The Red Devils have become the latest Premier League team to release a range of non-fungible tokens (NFTs). Most people associate NFTs to revolve around scammers and plummeting value. This is made worse because cryptocurrency and companies that trade in it, such as FTX, are rapidly tanking and collapsing.
Tezos will operate United’s NFT scheme, an organisation that features on the team’s training kit in a deal worth around £20m annually.
The Athletic reports on United’s involvement in cryptocurrency and NFTs, “Manchester United believe this external noise is not relevant to their scheme, which they believe can provide genuinely useful and engaging things to their fans around the world.”
“NFTs in sport are associated with transactions in which fans buy what they think could be a lucrative financial investment, which then rapidly plunges in value, effectively working as a cash transfer from poor to rich.”
“There is no particular evidence sports fans are genuinely interested in NFTs as supposed “collectables” rather than mere vehicles for financial speculation, and few schemes seem to have stood the test of time.”
United have tried to justify its involvement in what from the outside appears to be a doomed venture by saying it will enable supporters from across the world to own digital memorabilia. The club’s charity foundation will also donate a large portion of the proceeds.
Similar schemes have failed in the Premier League.
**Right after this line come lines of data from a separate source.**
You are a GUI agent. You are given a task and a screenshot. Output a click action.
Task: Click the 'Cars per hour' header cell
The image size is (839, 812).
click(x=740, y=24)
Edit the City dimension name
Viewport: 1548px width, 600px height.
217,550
John Terry’s Ape Kids Football Club lost almost all its value despite being popularised by the Chelsea legend on social media.
A report that came out earlier in the year indicated that 19/20 clubs in England’s top flight that engaged in promoting cryptocurrency products saw their value tank.
This includes the Tezos token, which lost around 70% of its value since featuring on United’s training kit.
It sounds ominous that United have entered such a partnership despite a mountain of warnings that urge exercising caution.